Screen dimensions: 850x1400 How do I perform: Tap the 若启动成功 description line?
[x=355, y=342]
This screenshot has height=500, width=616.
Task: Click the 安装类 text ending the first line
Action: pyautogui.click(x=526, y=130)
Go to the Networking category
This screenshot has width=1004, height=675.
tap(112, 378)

============================================================

TASK OBJECTIVE → Give back the whole listing exactly.

ANSWER SECTION →
Screen dimensions: 850x1400 How do I perform: Tap the 若启动成功 description line?
[x=355, y=342]
This screenshot has height=500, width=616.
Task: Click the 安装类 text ending the first line
Action: pyautogui.click(x=526, y=130)
Go to the Networking category
This screenshot has width=1004, height=675.
tap(112, 378)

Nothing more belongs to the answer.